• **Exercise goal**:
Pull out each line of the data that contains the string "arrow". Treat uppercase and lowercase as different.

• **The data**:
---*---

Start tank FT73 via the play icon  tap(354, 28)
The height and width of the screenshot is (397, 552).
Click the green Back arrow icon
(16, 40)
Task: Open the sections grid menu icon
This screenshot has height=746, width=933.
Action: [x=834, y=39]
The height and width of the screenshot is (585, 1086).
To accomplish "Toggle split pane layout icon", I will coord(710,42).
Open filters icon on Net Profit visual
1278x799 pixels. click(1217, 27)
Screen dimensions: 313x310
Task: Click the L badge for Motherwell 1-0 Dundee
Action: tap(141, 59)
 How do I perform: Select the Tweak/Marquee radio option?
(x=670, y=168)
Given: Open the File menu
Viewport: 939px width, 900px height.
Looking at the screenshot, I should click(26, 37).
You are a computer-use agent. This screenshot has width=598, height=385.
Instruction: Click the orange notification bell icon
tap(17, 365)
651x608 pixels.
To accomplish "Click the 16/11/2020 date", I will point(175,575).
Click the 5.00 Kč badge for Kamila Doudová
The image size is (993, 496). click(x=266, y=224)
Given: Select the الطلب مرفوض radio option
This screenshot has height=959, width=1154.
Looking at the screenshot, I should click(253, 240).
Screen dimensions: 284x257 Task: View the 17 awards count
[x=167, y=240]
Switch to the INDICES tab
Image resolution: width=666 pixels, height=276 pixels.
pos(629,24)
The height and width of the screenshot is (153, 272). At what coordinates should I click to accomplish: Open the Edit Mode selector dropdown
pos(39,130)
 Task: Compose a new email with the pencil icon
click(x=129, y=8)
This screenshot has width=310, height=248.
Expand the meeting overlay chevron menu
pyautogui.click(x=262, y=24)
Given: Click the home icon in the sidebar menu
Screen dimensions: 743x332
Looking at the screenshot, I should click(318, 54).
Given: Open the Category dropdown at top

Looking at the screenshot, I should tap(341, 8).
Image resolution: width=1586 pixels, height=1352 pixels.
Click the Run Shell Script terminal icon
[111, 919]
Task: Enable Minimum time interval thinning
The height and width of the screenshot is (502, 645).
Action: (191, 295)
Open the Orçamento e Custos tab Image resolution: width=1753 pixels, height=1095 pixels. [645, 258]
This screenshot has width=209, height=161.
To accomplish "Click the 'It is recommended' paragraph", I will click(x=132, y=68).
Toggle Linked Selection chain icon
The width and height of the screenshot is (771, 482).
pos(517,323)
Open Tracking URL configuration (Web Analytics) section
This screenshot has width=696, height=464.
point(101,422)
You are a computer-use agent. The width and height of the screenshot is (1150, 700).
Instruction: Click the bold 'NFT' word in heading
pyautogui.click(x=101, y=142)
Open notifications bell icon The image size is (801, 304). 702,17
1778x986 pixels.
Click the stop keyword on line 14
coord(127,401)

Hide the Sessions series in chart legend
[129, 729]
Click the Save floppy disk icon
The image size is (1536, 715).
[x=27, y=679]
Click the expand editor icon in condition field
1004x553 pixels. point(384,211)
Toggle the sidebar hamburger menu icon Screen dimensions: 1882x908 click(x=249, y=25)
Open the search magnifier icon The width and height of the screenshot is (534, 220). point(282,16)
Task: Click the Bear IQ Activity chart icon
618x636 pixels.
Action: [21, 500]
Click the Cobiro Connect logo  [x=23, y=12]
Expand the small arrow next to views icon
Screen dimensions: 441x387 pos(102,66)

---*---

• **Output for this exercise**:
Click the green Back arrow icon
Expand the small arrow next to views icon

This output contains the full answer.